His hand strayed to his throat once more. There was no telling whether there wasn’t permanent damage there: something ruptured, fatally bruised. The rest of his life he might spend taking soothing drinks every half-hour. Show him the paper on Amos Crane, he’d sign it without a blink.
. . . There was paper on his desk now, the file on Michael Downey. The one on Thomas Singleton had been red-ribboned, which didn’t mean he’d never have to refer to it again, but did mean it was pretty conclusively closed. Not the way he’d thought it would happen, six-seven months back, whenever it was. Downey he’d marked as the weak link, Singleton the danger. From right back on Crows’ Hill, Singleton had been the leader: that was the way Howard read the files.
Crane had said to him, ‘They’ve tasted blood. The files don’t mean shit.’
Howard had demurred. ‘Some things are fixed.
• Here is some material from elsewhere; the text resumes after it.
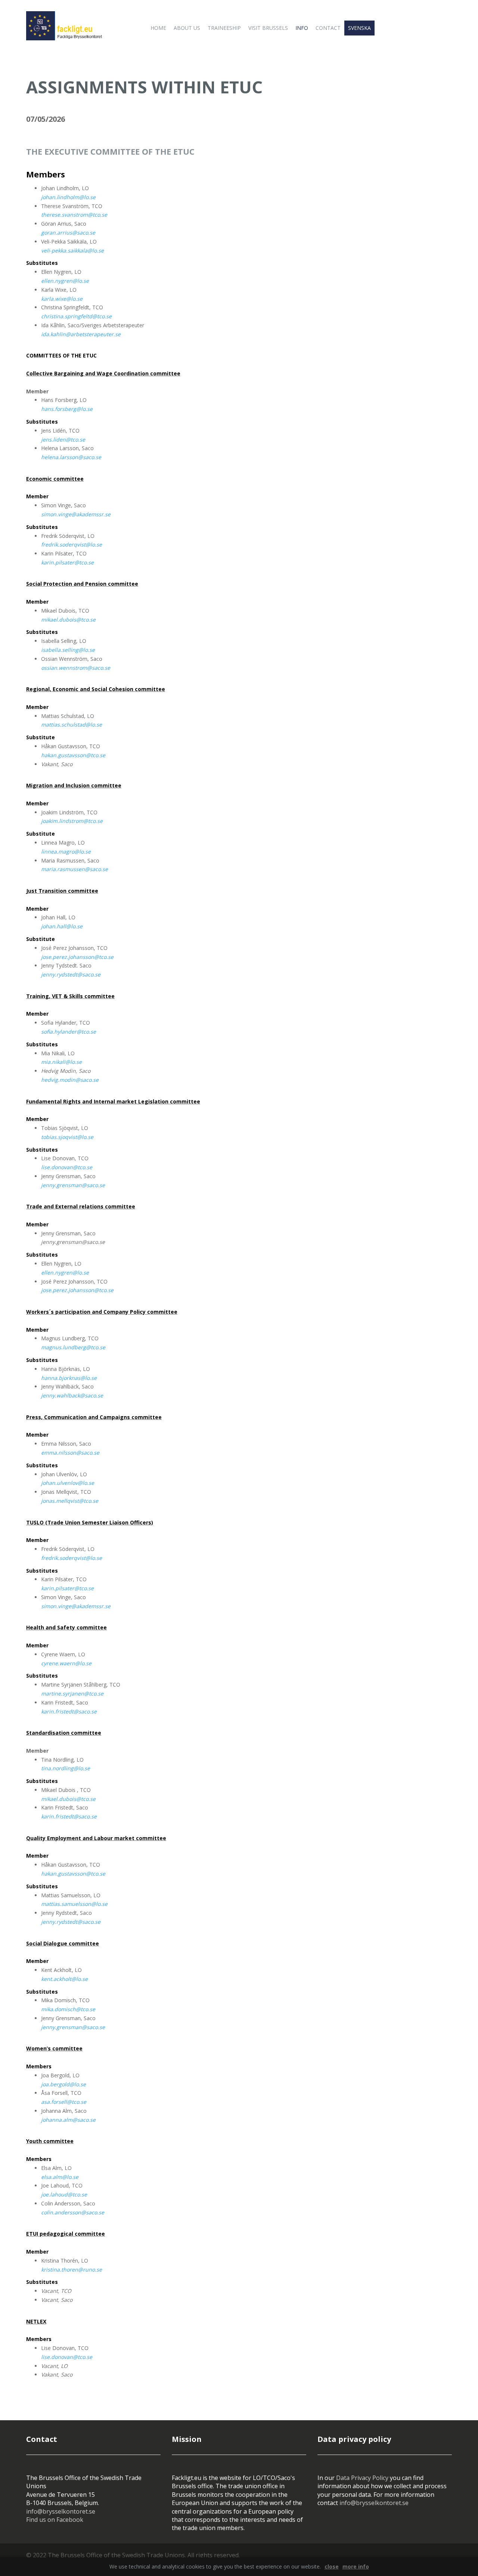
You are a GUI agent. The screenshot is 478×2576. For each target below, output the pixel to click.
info (301, 27)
People don’t change, not as quickly as all that. Character’s a constant. Like Blackpool through the rock.’
‘Look in your files there,’ Crane said. ‘Tell me where it says he’d take three prisoners, shoot them dead. If the army had known that from the start, they’d never have taken him.’
Howard shuffled paper.
Crane said, ‘But that’s the army for you. We’d have taken him like a shot.’